Corrected comments in fsdp (#80456)
Currently, pre- and post-division steps in `FullyShardedDataParallel._post_backward_hook` state the following:
> Average grad by world_size for consistency with PyTorch DDP.
This is not matching what is actually going on, i.e. pre-divide factor may be equal to `world_size` and may not.
For example, for `world_size = 3 `, `predivide_factor=2`
This PR clarifies pre- and post-division in the code
Pull Request resolved: https://github.com/pytorch/pytorch/pull/80456
Approved by: https://github.com/rohan-varma
diff --git a/torch/distributed/fsdp/fully_sharded_data_parallel.py b/torch/distributed/fsdp/fully_sharded_data_parallel.py
index f373490..8d7b5e0 100644
--- a/torch/distributed/fsdp/fully_sharded_data_parallel.py
+++ b/torch/distributed/fsdp/fully_sharded_data_parallel.py
@@ -2915,7 +2915,9 @@
param.grad.data = param.grad.data.to(self.mixed_precision.reduce_dtype)
if self.gradient_predivide_factor > 1 and self.communication_hook is None:
- # Average grad by world_size for consistency with PyTorch DDP.
+ # Average grad by pre-division factor.
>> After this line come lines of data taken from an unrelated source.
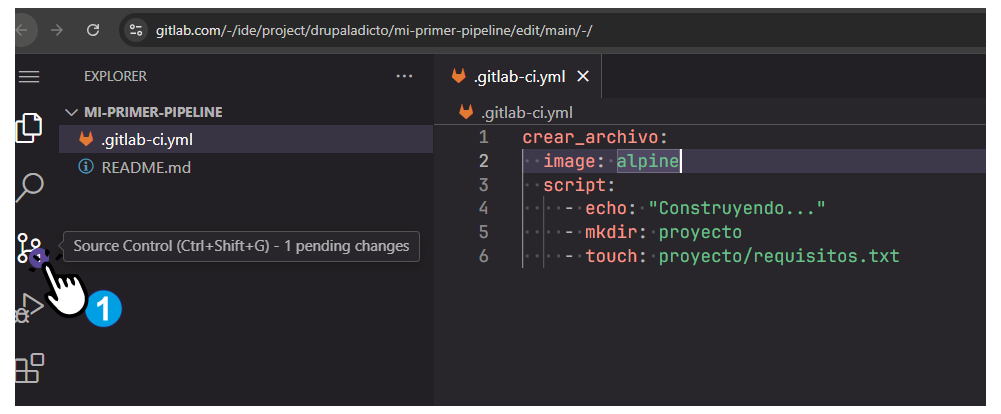Click the browser forward arrow
The image size is (1001, 414).
(57, 30)
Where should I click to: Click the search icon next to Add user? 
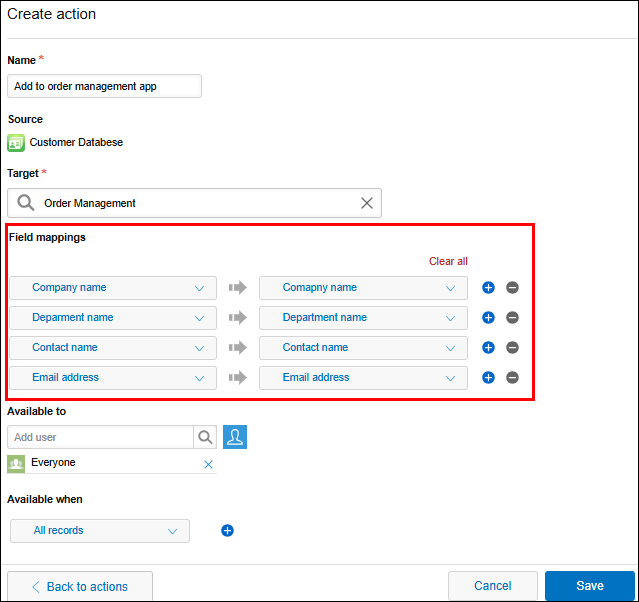coord(205,437)
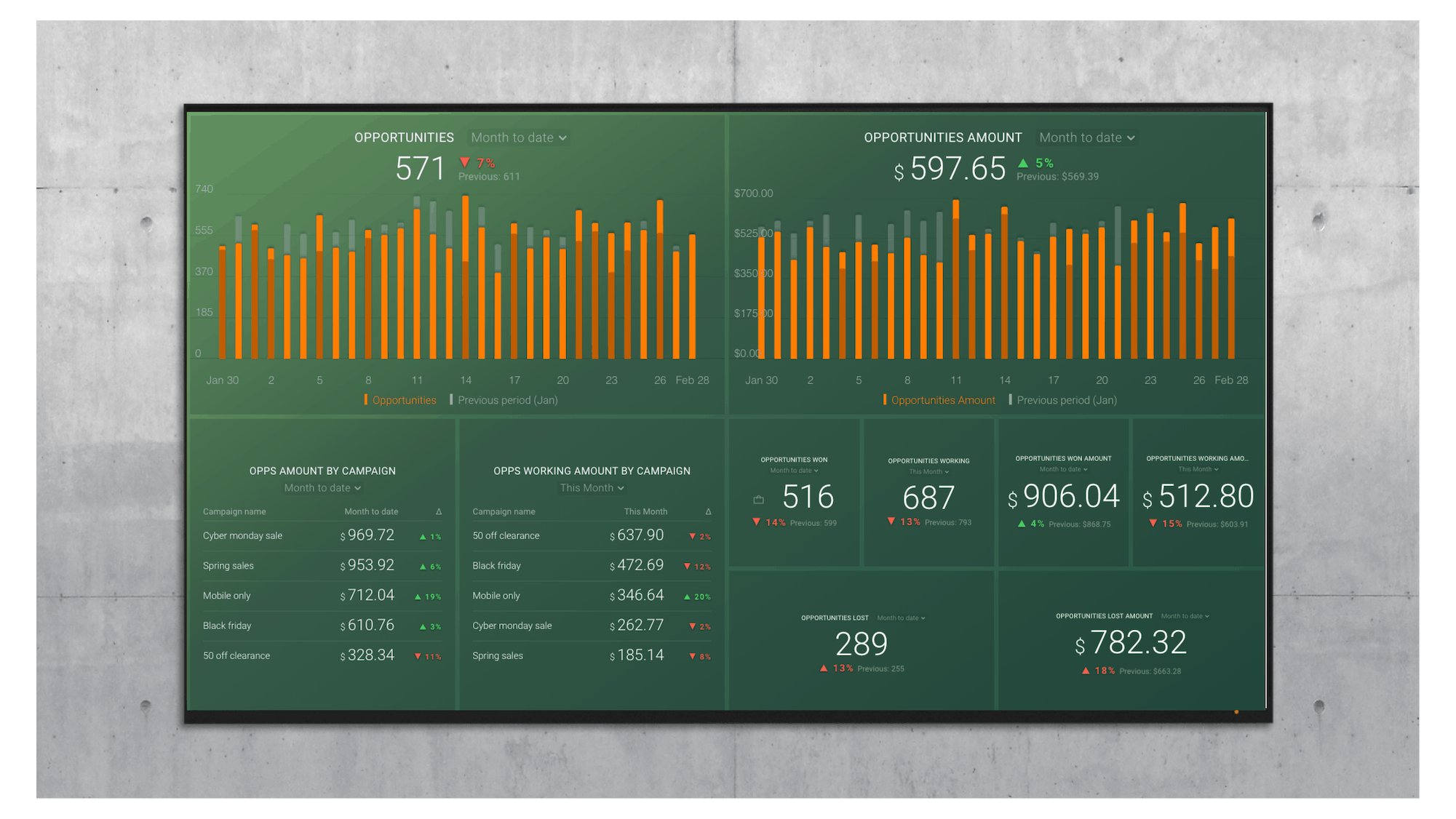Expand This Month dropdown for Opps Working Amount by Campaign
Image resolution: width=1456 pixels, height=819 pixels.
click(592, 488)
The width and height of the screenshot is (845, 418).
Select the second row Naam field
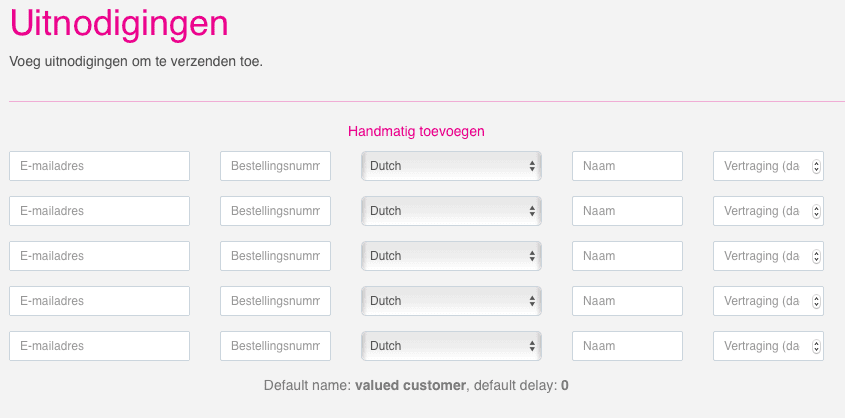coord(627,211)
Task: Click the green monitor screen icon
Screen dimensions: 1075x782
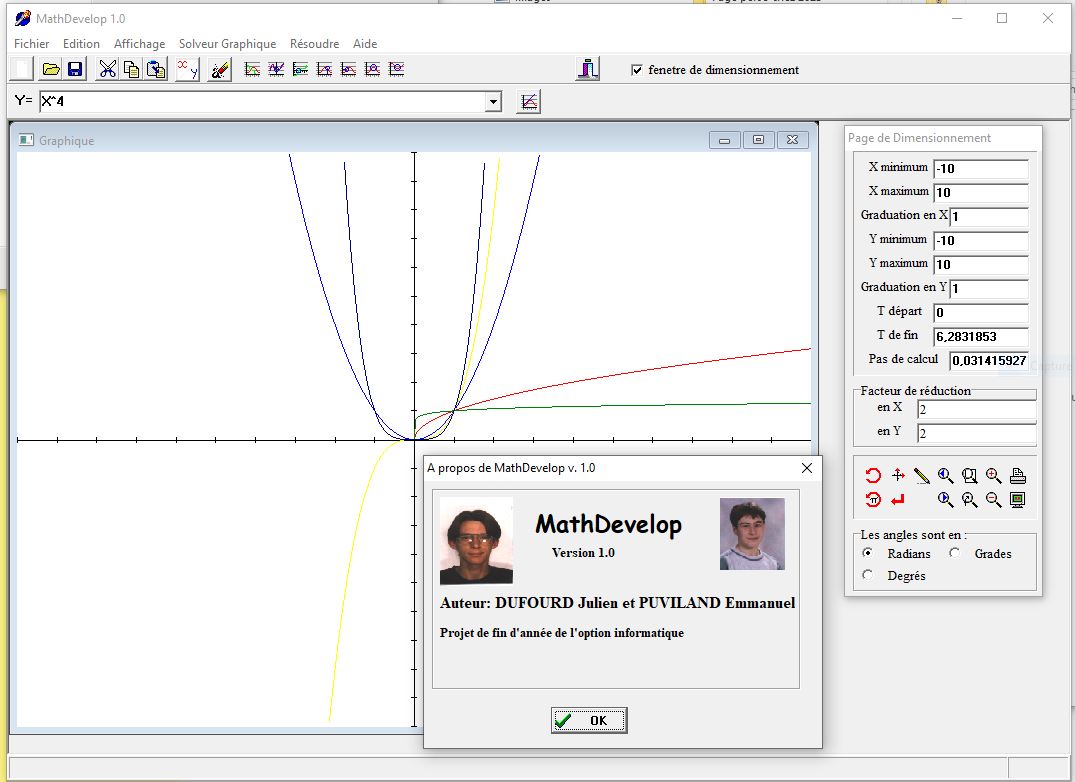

Together pre- and post-division factors
+ # lead to an overall averaging by world_size, required for consistency with PyTorch DDP.
+ # This is a two-step process to avoid potential underflow and overflow.
param.grad.div_(self.gradient_predivide_factor)
grad = param.grad.data
@@ -2942,7 +2944,9 @@
output, input_flattened, group=self.process_group
)
if self.gradient_postdivide_factor > 1:
- # Average grad by world_size for consistency with PyTorch DDP.
+ # Average grad by pre-division factor. Together pre- and post-division factors
+ # lead to an overall averaging by world_size, required for consistency with PyTorch DDP.
+ # This is a two-step process to avoid potential underflow and overflow.
output.div_(self.gradient_postdivide_factor)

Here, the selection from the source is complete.